ISTANBUL, April 10, 2025 – Today, we visited the magnificent Hagia Sophia, a structure that has witnessed nearly 1,500 years of human history while adapting to the changing tides of empire, religion and culture.
Standing beneath its massive dome, I was struck by the multiple identities this building holds simultaneously: Byzantine church, Ottoman mosque, secular museum and now mosque again.
Hagia Sophia tells this story visually. Christian mosaics of Jesus and Mary share space with massive Islamic medallions bearing the names of Allah and Muhammad. Byzantine marble columns support Ottoman additions. Ancient Greek crosses peek through carefully preserved Islamic calligraphy. A beautiful complexity emerges when different traditions intertwine.
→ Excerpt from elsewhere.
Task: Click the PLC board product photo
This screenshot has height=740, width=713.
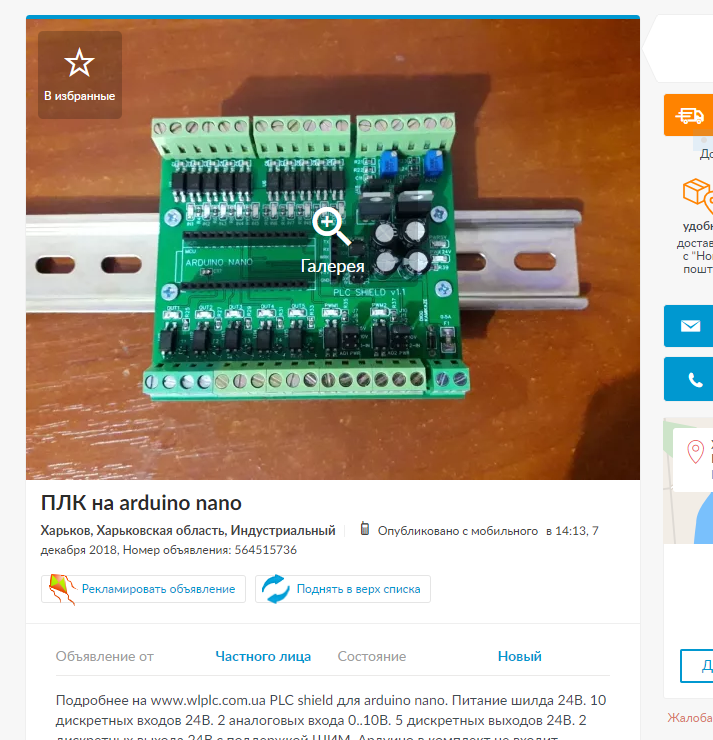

The building’s ingenious engineering is captivating; architects from the sixth century managed to create a vast domed space that has withstood earthquakes and time itself. The political history is represented in every corner, each architectural choice revealing something about the powers that controlled this sacred space throughout the centuries.
I had been there once before in 2014 when it was still a museum. Mustafa Kemal Atatürk, founder of modern Turkey, had converted it from a mosque to a museum in 1935 as part of his vision for a secular Turkish state. That decision allowed the building’s multilayered history to be equally honored and preserved for nearly a century. Walking through it now, five years after President Erdoğan’s controversial 2020 decree returned it to mosque status, I noticed how differently I experienced the space.
What strikes me most about Hagia Sophia isn’t its grandeur (though that’s undeniable) but its refusal to be just one thing. In a world that often demands we choose a single identity, there’s something profoundly moving about a space that says: I am all of these things, simultaneously.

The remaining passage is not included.